Hoyte related that a male orderly also informed him and his aunt that they were breaking protocol and also warned them that they were putting others’ lives at risk.
“I asked him ‘sir what was I supposed to do, stay in the room and allow my heart to stop?’ he replied ‘yes stay in your room. It is protocol. If your heart stop the doctor would bring a machine and revive it’. I was so astonished and angered by his response.
“Did a trained employee of a medical facility just say this to me? That was the last straw. At age 38, I was reduced to tears. I was receiving no medical attention whatever. The staff was now verbally attacking me and it appeared that my COVID-19 results would not have been available until the following day.”
Hoyte said at this point, after consulting with his aunt, they decided it was time to leave QEH.
However, he said before they could leave, a nurse politely asked him to stay, and then eventually, around 9 p.m. a young lady who identified herself as Dr Drakes, in full protective attire approached him. He said the doctor apologized for what had taken place, administered an I.V, took samples of his blood and urine, and promised to have him relocated to a more comfortable setting.

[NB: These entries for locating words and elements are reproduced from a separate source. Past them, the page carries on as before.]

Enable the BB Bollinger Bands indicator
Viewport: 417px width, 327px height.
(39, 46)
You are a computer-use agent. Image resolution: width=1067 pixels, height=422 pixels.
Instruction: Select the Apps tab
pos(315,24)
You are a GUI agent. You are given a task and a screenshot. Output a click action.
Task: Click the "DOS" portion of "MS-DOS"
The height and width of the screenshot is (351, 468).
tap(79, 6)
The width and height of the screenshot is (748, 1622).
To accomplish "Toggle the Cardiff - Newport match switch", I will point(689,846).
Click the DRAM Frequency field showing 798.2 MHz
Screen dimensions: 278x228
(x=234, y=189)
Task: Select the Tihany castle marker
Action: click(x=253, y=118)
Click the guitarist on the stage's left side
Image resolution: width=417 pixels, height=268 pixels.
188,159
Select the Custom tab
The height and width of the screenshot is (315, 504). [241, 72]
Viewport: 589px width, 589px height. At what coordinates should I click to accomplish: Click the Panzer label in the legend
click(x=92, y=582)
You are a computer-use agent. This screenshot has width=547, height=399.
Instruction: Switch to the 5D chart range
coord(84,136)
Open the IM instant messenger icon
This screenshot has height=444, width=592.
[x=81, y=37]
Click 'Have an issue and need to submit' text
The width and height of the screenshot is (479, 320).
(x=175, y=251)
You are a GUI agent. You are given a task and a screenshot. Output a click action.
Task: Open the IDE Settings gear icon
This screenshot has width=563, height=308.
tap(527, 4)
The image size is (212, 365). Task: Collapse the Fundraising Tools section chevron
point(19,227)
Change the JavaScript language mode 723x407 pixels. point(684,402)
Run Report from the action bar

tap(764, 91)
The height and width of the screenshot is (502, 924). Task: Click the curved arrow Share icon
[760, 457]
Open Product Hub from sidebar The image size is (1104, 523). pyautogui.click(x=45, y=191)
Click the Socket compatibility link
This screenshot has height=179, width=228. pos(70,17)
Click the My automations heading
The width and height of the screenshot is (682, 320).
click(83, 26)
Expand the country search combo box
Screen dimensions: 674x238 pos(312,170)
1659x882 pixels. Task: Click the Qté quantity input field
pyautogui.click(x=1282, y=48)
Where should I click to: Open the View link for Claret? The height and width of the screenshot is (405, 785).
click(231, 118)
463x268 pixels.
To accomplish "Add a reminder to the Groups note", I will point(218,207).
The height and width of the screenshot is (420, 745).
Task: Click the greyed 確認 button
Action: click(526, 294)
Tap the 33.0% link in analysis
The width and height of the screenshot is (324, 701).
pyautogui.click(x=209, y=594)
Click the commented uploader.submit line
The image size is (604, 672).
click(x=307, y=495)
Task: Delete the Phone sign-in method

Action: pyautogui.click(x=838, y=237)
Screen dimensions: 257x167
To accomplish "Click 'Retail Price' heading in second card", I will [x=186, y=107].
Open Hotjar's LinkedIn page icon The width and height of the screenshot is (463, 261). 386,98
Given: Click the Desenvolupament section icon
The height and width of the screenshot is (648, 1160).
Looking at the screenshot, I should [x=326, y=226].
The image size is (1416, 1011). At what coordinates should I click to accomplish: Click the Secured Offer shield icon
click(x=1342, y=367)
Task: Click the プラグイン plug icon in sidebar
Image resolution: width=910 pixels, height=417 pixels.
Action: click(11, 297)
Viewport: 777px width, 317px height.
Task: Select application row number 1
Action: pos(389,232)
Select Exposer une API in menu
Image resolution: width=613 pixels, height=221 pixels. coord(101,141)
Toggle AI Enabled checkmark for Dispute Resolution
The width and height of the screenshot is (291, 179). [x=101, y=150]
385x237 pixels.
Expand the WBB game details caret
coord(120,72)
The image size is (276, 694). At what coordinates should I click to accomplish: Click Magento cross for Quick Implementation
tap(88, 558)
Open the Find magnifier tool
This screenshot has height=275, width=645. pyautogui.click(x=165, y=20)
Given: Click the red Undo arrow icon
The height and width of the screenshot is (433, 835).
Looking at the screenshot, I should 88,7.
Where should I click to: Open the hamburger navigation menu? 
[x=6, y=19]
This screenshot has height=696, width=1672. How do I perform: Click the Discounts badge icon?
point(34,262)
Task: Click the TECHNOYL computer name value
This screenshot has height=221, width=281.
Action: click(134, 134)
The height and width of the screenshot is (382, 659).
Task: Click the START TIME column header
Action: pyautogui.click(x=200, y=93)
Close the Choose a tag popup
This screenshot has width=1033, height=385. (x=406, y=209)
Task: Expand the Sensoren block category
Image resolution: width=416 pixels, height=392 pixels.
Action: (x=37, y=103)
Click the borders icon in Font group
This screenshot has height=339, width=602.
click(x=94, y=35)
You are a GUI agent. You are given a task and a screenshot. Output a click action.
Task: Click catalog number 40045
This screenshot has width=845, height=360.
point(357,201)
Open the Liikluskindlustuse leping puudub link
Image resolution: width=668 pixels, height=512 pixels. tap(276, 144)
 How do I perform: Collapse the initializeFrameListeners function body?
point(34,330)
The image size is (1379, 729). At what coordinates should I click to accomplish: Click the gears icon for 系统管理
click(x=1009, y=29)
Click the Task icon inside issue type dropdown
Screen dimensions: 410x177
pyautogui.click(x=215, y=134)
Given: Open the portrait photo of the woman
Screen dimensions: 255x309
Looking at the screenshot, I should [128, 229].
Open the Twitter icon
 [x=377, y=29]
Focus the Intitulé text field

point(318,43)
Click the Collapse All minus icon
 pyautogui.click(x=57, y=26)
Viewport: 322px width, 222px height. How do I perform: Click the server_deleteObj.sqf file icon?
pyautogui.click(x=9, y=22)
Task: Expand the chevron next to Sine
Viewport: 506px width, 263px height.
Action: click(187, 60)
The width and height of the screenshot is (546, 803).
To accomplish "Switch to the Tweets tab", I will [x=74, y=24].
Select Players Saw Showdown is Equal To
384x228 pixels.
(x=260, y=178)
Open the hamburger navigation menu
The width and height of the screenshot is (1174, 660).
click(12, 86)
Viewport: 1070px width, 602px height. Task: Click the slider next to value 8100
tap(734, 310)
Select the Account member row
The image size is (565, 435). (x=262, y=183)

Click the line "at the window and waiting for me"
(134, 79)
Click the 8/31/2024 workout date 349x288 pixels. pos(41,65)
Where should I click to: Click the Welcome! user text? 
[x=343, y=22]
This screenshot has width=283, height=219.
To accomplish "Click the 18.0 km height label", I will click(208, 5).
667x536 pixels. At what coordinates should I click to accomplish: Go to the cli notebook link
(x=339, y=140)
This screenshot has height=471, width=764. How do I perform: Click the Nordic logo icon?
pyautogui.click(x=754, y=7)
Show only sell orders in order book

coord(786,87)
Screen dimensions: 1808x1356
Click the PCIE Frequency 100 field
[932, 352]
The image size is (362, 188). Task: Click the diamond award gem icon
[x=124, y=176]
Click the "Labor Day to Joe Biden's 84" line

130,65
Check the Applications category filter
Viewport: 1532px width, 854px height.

Around 9:49 p.m. Hoyte got a call from a representative at the Ministry of Health informing him that his COVID-19 result was negative, as was confirmed by the same doctor who returned about 25 minutes after he received the call.
Hoyte said he received further tests that night, was diagnosed, received a prescription and was told to make arrangements to get home.
However, he said when someone arrived to take him home and he asked a nurse to take out the I.V, he again received an unprofessional response and had to wait for sometime before it was done.
“I therefore looked in the direction of the doctors’ area myself until I got the attention of Dr Drakes. I told her my brother was outside and she told me no problem that she will get a nurse to take out the I.V. Ten minutes later a second nurse came to take out the I.V. While she was taking it out, I realised that it was now 1 a.m. and I wouldn’t be able to get my prescription at that time.
“I therefore asked the nurse if she could ask Dr Drakes if it was possible to get something for the pain to get me through the night. The nurse replied, ‘I am on break and I take two minutes of my break to take out this I.V. and you telling me about Dr Drakes and medication?’ I said sorry madam and as she was finished I said thank you and I just left,” he said.
Noting that the concerns he raised were not a condemnation of hard-working dedicated members of the medical community, Hoyte said he believes the last thing a person under tremendous strain because of illness needs is to meet a care-giver who does not seem to care and who displays what he described as rude, insensitive and obnoxious behaviour.
“I am also most certain that if I had been a prominent member of society that the treatment would have been different. They would have donned their protective gear from the beginning, as Dr Drakes did and attended to me. Persons must still realize that other diseases have not stopped because we are in a pandemic. I could have died that night. This kind of treatment is unacceptable to any member of society regardless of ethnicity,” Hoyte said.
When Barbados TODAY contacted Bynoe-Sutherland for a comment she said the matter was being thoroughly investigated.